The etymology for ‘creole’ is less opaque than that for pidgin:
- first, term creole referred to Europeans born in Colonies.
- First Portuguese word, French took over, and English took over French term
- Gradually ‘creole’ was being used to refer to the culture(s) and language(s) of the population
in the Colonies.
- The first known use of ‘creole’ to refer to a language is from a travel account by the
Portuguese Francisco de Lemos Coelho in 1684 (the “creoulo de Cacheu)
- The first known English use of ‘creole’ to refer to a language is from 1726; the passages in
question refer to the Cape Verde Islands
The social status of creole languages:
The vast majority of languages that we know as creoles today have suffered a long history of
condescension and stigmatization, a situation which is far from over today. The languages have been
viewed as “broken”, “lazy”, “debased”, or in other ways highly inadequate versions of their European
lexifiers.
Such attitudes have made many creole speakers regard their own language as backwards or
inferior, leading many to deny the fact that they have a creole language as a mother tongue.

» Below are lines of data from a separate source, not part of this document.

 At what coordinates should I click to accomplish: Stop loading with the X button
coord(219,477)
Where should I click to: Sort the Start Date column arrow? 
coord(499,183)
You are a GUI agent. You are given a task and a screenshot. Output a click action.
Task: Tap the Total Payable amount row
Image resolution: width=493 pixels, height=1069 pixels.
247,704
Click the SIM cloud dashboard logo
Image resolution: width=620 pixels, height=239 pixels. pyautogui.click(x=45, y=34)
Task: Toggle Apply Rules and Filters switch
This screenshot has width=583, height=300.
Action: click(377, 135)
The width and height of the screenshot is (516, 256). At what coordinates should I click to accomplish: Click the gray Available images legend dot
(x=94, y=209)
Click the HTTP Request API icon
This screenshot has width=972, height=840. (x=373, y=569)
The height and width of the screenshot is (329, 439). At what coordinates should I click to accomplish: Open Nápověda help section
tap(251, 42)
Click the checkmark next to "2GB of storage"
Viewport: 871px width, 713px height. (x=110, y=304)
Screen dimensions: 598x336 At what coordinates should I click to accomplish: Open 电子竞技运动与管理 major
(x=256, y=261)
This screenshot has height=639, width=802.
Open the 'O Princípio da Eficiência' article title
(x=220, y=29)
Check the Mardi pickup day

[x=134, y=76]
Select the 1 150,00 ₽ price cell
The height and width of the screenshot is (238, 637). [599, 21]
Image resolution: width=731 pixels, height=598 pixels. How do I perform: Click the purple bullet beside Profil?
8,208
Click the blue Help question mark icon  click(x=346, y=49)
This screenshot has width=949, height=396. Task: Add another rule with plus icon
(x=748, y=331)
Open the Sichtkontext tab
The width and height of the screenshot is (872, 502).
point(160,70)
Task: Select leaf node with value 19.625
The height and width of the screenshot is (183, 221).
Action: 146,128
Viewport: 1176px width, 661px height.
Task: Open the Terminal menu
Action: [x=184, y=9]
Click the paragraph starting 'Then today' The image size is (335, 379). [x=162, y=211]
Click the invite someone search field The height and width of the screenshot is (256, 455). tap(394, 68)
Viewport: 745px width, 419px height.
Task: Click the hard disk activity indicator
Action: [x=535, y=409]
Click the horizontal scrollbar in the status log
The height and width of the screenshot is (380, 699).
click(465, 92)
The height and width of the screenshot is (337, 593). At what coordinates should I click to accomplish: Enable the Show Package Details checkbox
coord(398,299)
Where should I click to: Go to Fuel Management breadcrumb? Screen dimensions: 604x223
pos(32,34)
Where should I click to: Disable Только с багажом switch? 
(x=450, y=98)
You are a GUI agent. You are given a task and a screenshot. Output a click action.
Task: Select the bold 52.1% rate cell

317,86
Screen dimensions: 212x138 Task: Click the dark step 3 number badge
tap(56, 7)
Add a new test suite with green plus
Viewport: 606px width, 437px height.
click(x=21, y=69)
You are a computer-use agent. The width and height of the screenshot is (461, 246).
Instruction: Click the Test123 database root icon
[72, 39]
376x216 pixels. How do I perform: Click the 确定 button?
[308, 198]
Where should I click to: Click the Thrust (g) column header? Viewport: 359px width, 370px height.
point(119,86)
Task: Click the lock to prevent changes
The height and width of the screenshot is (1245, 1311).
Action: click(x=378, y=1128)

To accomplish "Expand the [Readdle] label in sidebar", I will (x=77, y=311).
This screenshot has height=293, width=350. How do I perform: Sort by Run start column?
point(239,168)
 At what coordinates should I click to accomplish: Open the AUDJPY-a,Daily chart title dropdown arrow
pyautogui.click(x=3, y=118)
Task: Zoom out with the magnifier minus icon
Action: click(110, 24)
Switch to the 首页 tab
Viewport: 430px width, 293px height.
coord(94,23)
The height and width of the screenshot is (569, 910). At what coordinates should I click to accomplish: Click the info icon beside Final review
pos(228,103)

Diglossia = when speakers use specific language varieties in specific situations, typically using the
creole in familiar or informal situations while using the officially recognized language(s) in official or
formal situations
Example disglossia:
Ambon Malay, has been spoken on the island of Ambon (Indonesia) for many centuries and has
about 200,000 mother tongue speakers, and is also used as a lingua franca by as many as a million
speakers on the central and southern Maluku Islands. However, the speakers of Ambon Malay “often
view it as an inferior variety of Indonesian”. The two languages stand in a diglossic relationship to
each other, with Indonesian used in formal settings (government administration, media, education,
etc.) and Ambon Malay used at home or in informal interaction in the community.